----- Data for the task

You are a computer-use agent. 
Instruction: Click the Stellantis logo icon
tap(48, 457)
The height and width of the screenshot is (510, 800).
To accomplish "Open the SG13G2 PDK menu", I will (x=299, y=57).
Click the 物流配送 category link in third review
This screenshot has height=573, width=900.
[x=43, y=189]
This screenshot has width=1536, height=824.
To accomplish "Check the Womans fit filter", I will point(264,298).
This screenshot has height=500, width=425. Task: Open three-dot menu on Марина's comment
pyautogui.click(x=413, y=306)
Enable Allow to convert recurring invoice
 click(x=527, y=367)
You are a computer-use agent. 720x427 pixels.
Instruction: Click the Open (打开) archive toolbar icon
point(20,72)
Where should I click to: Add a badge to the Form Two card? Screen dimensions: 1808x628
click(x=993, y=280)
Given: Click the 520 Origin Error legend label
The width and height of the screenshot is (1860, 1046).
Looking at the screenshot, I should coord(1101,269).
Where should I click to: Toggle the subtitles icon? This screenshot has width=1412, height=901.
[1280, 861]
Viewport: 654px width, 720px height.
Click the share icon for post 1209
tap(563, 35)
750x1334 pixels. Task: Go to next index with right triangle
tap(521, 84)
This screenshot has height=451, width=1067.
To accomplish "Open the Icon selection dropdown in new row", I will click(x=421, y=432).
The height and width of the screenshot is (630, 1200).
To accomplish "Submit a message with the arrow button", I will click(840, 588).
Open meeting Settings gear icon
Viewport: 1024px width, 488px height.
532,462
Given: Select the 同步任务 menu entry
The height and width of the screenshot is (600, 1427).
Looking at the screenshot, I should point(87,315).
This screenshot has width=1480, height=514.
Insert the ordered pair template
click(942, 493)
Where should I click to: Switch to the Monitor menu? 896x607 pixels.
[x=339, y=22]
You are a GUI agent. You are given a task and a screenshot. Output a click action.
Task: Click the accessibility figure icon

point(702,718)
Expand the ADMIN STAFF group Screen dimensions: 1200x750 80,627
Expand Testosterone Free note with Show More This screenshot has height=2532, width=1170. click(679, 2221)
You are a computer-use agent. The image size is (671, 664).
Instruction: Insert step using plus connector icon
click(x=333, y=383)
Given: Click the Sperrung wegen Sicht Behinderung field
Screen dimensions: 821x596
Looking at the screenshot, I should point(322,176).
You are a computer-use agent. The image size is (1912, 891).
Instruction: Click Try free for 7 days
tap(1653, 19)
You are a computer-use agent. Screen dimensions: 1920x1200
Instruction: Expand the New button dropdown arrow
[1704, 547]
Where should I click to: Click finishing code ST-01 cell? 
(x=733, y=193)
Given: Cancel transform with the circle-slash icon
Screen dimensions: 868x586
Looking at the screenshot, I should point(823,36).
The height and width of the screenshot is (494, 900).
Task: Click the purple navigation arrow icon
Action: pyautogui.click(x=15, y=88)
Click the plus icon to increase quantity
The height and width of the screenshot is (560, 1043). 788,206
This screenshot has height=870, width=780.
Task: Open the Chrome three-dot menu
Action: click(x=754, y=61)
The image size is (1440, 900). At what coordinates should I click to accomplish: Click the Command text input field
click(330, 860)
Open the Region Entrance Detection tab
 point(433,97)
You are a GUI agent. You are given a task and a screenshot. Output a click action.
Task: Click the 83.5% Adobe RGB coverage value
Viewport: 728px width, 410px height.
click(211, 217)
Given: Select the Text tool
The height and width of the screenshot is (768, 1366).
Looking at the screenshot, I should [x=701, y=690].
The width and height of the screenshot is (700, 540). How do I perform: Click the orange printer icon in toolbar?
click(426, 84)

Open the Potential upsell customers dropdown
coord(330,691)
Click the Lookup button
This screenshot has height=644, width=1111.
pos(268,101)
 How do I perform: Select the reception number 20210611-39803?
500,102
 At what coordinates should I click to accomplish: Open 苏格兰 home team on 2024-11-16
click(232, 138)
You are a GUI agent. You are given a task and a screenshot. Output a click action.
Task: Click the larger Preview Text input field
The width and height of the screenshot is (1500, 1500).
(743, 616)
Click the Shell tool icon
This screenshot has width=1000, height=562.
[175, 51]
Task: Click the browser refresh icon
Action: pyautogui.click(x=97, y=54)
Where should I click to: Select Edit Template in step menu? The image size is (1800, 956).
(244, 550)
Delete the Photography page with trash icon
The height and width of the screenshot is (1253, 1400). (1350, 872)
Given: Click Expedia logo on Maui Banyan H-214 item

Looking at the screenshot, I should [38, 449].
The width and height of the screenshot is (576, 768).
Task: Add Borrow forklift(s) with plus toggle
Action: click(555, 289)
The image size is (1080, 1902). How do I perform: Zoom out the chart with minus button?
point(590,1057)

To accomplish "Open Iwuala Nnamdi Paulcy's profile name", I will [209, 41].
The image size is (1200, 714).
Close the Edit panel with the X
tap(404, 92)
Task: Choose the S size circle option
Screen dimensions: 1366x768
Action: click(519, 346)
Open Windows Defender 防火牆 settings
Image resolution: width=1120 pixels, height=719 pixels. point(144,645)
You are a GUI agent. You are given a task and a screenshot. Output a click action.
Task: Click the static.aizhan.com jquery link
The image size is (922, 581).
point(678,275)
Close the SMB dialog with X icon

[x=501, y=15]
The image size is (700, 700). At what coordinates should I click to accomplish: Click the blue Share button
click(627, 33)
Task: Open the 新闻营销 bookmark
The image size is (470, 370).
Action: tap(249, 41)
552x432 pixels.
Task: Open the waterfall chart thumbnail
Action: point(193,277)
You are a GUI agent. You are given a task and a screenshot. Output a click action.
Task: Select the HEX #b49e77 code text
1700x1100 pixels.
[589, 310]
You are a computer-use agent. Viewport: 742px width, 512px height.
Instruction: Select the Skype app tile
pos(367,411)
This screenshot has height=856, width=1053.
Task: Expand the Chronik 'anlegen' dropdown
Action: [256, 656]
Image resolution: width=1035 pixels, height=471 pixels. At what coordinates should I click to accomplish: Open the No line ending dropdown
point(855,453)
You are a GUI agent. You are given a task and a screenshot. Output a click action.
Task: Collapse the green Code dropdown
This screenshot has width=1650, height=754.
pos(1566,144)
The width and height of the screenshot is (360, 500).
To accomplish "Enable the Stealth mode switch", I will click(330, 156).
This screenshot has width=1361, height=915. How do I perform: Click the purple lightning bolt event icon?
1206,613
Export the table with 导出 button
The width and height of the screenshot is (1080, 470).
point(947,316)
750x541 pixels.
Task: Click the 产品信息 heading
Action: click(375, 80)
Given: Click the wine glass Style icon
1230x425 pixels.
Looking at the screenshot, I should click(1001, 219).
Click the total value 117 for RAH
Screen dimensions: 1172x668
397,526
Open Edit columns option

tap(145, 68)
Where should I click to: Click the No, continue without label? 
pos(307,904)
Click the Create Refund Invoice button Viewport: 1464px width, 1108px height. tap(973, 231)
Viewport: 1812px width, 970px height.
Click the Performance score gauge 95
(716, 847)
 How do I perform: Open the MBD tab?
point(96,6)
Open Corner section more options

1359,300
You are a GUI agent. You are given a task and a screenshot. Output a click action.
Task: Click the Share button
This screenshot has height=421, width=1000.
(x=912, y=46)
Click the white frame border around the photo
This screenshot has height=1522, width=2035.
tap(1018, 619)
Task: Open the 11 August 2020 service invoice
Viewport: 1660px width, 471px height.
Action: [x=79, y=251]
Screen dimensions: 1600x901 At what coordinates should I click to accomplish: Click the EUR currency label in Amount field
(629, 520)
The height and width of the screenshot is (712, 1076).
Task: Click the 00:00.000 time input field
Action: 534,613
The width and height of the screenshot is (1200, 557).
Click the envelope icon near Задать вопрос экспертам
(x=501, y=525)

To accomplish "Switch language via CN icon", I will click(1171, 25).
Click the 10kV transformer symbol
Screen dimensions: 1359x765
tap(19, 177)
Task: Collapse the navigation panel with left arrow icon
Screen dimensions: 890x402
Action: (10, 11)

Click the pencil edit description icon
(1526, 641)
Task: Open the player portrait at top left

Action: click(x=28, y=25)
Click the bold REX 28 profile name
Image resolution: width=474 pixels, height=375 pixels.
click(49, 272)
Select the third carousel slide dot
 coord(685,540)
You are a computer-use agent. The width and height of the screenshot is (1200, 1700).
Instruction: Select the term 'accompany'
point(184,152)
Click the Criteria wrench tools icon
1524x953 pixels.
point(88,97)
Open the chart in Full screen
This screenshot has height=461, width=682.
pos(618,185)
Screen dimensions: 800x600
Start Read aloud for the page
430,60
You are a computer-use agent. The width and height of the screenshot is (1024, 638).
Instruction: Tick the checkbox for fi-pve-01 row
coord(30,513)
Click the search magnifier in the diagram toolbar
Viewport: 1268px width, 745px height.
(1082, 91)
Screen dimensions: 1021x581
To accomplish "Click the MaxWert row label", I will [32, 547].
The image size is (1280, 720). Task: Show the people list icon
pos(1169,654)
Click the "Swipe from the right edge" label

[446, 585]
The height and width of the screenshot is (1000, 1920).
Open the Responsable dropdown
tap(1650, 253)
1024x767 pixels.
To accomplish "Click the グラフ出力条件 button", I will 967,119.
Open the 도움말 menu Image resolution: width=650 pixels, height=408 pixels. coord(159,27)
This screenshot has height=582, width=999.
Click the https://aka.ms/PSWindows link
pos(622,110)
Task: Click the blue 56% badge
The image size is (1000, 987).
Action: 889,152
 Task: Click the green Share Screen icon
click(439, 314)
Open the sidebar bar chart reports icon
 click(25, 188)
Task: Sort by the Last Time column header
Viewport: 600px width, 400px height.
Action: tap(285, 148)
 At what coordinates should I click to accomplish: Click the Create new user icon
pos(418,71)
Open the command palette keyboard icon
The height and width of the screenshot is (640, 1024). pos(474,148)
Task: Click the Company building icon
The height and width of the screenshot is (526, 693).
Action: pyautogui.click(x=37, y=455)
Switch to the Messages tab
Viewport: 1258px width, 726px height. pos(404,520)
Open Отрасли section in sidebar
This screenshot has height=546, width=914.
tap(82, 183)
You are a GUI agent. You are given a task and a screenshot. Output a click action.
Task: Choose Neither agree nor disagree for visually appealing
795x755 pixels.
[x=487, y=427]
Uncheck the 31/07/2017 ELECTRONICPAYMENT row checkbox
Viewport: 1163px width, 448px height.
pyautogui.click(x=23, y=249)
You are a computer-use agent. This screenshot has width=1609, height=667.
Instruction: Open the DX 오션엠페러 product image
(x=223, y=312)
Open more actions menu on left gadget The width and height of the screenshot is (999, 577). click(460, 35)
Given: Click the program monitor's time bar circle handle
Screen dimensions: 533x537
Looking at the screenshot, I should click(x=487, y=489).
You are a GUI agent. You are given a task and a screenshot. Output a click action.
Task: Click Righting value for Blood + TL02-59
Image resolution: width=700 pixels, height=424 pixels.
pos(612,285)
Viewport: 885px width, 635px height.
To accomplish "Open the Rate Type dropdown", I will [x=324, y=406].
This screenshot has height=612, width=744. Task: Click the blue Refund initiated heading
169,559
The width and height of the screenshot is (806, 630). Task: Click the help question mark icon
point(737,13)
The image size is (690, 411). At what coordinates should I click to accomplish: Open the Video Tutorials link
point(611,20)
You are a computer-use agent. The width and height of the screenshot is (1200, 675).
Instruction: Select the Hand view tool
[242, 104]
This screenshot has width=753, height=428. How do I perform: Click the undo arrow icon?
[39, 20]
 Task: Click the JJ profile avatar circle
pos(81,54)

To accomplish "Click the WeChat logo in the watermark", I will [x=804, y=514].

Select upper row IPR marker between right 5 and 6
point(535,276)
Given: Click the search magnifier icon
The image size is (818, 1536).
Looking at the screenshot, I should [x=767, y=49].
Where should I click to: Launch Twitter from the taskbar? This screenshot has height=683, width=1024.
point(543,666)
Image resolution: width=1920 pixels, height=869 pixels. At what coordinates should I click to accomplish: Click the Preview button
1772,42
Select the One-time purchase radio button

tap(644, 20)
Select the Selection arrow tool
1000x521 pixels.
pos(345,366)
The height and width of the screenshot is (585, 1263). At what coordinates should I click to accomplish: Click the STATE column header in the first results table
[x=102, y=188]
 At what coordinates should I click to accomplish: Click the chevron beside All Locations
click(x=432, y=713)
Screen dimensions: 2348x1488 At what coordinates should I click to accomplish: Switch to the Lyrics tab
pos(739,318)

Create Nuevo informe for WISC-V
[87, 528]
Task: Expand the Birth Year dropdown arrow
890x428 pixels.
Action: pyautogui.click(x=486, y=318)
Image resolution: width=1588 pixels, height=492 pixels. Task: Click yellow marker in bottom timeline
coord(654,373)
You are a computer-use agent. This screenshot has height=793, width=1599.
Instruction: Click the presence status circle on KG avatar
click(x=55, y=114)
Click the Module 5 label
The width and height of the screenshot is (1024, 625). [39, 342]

----------

The answer should consist of the lines from the first line of the entries through the line with "This screenshot has height=451, width=1067.", copied exactly.

Exercise answer
You are a computer-use agent. 
Instruction: Click the Stellantis logo icon
tap(48, 457)
The height and width of the screenshot is (510, 800).
To accomplish "Open the SG13G2 PDK menu", I will (x=299, y=57).
Click the 物流配送 category link in third review
This screenshot has height=573, width=900.
[x=43, y=189]
This screenshot has width=1536, height=824.
To accomplish "Check the Womans fit filter", I will point(264,298).
This screenshot has height=500, width=425. Task: Open three-dot menu on Марина's comment
pyautogui.click(x=413, y=306)
Enable Allow to convert recurring invoice
 click(x=527, y=367)
You are a computer-use agent. 720x427 pixels.
Instruction: Click the Open (打开) archive toolbar icon
point(20,72)
Where should I click to: Add a badge to the Form Two card? Screen dimensions: 1808x628
click(x=993, y=280)
Given: Click the 520 Origin Error legend label
The width and height of the screenshot is (1860, 1046).
Looking at the screenshot, I should coord(1101,269).
Where should I click to: Toggle the subtitles icon? This screenshot has width=1412, height=901.
[1280, 861]
Viewport: 654px width, 720px height.
Click the share icon for post 1209
tap(563, 35)
750x1334 pixels. Task: Go to next index with right triangle
tap(521, 84)
This screenshot has height=451, width=1067.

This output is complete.